Reproduce the complete set of records, exactly as they appear.

--- START ---

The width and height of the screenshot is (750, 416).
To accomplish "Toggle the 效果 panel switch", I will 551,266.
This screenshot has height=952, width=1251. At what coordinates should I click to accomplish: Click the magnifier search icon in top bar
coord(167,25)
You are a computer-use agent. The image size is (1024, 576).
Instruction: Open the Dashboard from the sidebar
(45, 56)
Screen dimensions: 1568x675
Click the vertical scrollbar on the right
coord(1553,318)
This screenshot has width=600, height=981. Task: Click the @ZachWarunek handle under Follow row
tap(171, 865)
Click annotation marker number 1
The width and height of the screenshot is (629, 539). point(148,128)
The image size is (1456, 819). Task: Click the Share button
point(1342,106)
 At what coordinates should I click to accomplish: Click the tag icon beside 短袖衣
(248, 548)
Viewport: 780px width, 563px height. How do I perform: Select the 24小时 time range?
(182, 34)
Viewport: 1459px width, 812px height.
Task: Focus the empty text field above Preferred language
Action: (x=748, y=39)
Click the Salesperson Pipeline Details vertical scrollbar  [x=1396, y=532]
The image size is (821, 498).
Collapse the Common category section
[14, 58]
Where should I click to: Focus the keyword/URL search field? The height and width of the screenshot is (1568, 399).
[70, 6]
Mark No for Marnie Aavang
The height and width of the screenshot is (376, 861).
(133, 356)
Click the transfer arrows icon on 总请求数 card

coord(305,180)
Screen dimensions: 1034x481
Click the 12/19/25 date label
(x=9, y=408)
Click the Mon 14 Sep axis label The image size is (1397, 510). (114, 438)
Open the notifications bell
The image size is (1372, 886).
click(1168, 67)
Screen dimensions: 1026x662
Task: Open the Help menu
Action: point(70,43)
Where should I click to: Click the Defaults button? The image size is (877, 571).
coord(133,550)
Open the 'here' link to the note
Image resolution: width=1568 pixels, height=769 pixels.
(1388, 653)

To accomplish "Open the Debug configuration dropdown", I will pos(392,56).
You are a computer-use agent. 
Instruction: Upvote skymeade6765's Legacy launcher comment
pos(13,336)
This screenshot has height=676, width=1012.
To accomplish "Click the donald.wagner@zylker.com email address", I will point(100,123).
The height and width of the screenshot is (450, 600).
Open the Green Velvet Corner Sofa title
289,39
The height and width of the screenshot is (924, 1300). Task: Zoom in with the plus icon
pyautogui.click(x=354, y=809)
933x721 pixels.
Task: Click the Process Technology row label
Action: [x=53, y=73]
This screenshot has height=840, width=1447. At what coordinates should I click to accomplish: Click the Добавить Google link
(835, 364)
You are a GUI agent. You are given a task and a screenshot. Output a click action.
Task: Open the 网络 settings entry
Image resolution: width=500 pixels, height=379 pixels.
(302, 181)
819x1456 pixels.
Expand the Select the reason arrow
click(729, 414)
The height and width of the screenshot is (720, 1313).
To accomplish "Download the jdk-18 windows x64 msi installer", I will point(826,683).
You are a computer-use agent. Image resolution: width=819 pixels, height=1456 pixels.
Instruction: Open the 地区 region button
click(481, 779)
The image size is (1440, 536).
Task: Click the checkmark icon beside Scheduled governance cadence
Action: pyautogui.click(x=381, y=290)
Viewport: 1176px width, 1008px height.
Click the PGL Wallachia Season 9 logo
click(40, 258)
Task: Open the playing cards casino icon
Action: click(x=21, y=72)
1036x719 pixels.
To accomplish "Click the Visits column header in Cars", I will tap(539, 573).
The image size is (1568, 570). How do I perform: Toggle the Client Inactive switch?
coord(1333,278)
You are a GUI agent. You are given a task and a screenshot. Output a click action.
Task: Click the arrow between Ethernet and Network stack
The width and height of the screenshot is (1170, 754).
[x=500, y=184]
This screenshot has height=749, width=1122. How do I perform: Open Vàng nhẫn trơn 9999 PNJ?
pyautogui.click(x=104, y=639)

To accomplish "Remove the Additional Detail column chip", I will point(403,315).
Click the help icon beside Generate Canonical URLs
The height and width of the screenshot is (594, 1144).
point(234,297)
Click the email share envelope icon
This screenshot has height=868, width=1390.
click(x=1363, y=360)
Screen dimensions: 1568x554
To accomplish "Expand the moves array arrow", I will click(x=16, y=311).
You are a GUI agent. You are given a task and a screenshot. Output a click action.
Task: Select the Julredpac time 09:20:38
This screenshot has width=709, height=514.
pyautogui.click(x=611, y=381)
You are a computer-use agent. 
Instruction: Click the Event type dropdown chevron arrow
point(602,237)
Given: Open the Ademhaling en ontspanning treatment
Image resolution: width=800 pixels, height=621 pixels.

--- END ---

**Result:**
The width and height of the screenshot is (750, 416).
To accomplish "Toggle the 效果 panel switch", I will 551,266.
This screenshot has height=952, width=1251. At what coordinates should I click to accomplish: Click the magnifier search icon in top bar
coord(167,25)
You are a computer-use agent. The image size is (1024, 576).
Instruction: Open the Dashboard from the sidebar
(45, 56)
Screen dimensions: 1568x675
Click the vertical scrollbar on the right
coord(1553,318)
This screenshot has width=600, height=981. Task: Click the @ZachWarunek handle under Follow row
tap(171, 865)
Click annotation marker number 1
The width and height of the screenshot is (629, 539). point(148,128)
The image size is (1456, 819). Task: Click the Share button
point(1342,106)
 At what coordinates should I click to accomplish: Click the tag icon beside 短袖衣
(248, 548)
Viewport: 780px width, 563px height. How do I perform: Select the 24小时 time range?
(182, 34)
Viewport: 1459px width, 812px height.
Task: Focus the empty text field above Preferred language
Action: (x=748, y=39)
Click the Salesperson Pipeline Details vertical scrollbar  [x=1396, y=532]
The image size is (821, 498).
Collapse the Common category section
[14, 58]
Where should I click to: Focus the keyword/URL search field? The height and width of the screenshot is (1568, 399).
[70, 6]
Mark No for Marnie Aavang
The height and width of the screenshot is (376, 861).
(133, 356)
Click the transfer arrows icon on 总请求数 card

coord(305,180)
Screen dimensions: 1034x481
Click the 12/19/25 date label
(x=9, y=408)
Click the Mon 14 Sep axis label The image size is (1397, 510). (114, 438)
Open the notifications bell
The image size is (1372, 886).
click(1168, 67)
Screen dimensions: 1026x662
Task: Open the Help menu
Action: point(70,43)
Where should I click to: Click the Defaults button? The image size is (877, 571).
coord(133,550)
Open the 'here' link to the note
Image resolution: width=1568 pixels, height=769 pixels.
(1388, 653)

To accomplish "Open the Debug configuration dropdown", I will pos(392,56).
You are a computer-use agent. 
Instruction: Upvote skymeade6765's Legacy launcher comment
pos(13,336)
This screenshot has height=676, width=1012.
To accomplish "Click the donald.wagner@zylker.com email address", I will point(100,123).
The height and width of the screenshot is (450, 600).
Open the Green Velvet Corner Sofa title
289,39
The height and width of the screenshot is (924, 1300). Task: Zoom in with the plus icon
pyautogui.click(x=354, y=809)
933x721 pixels.
Task: Click the Process Technology row label
Action: [x=53, y=73]
This screenshot has height=840, width=1447. At what coordinates should I click to accomplish: Click the Добавить Google link
(835, 364)
You are a GUI agent. You are given a task and a screenshot. Output a click action.
Task: Open the 网络 settings entry
Image resolution: width=500 pixels, height=379 pixels.
(302, 181)
819x1456 pixels.
Expand the Select the reason arrow
click(729, 414)
The height and width of the screenshot is (720, 1313).
To accomplish "Download the jdk-18 windows x64 msi installer", I will point(826,683).
You are a computer-use agent. Image resolution: width=819 pixels, height=1456 pixels.
Instruction: Open the 地区 region button
click(481, 779)
The image size is (1440, 536).
Task: Click the checkmark icon beside Scheduled governance cadence
Action: pyautogui.click(x=381, y=290)
Viewport: 1176px width, 1008px height.
Click the PGL Wallachia Season 9 logo
click(40, 258)
Task: Open the playing cards casino icon
Action: click(x=21, y=72)
1036x719 pixels.
To accomplish "Click the Visits column header in Cars", I will tap(539, 573).
The image size is (1568, 570). How do I perform: Toggle the Client Inactive switch?
coord(1333,278)
You are a GUI agent. You are given a task and a screenshot. Output a click action.
Task: Click the arrow between Ethernet and Network stack
The width and height of the screenshot is (1170, 754).
[x=500, y=184]
This screenshot has height=749, width=1122. How do I perform: Open Vàng nhẫn trơn 9999 PNJ?
pyautogui.click(x=104, y=639)

To accomplish "Remove the Additional Detail column chip", I will point(403,315).
Click the help icon beside Generate Canonical URLs
The height and width of the screenshot is (594, 1144).
point(234,297)
Click the email share envelope icon
This screenshot has height=868, width=1390.
click(x=1363, y=360)
Screen dimensions: 1568x554
To accomplish "Expand the moves array arrow", I will click(x=16, y=311).
You are a GUI agent. You are given a task and a screenshot. Output a click action.
Task: Select the Julredpac time 09:20:38
This screenshot has width=709, height=514.
pyautogui.click(x=611, y=381)
You are a computer-use agent. 
Instruction: Click the Event type dropdown chevron arrow
point(602,237)
Given: Open the Ademhaling en ontspanning treatment
Image resolution: width=800 pixels, height=621 pixels.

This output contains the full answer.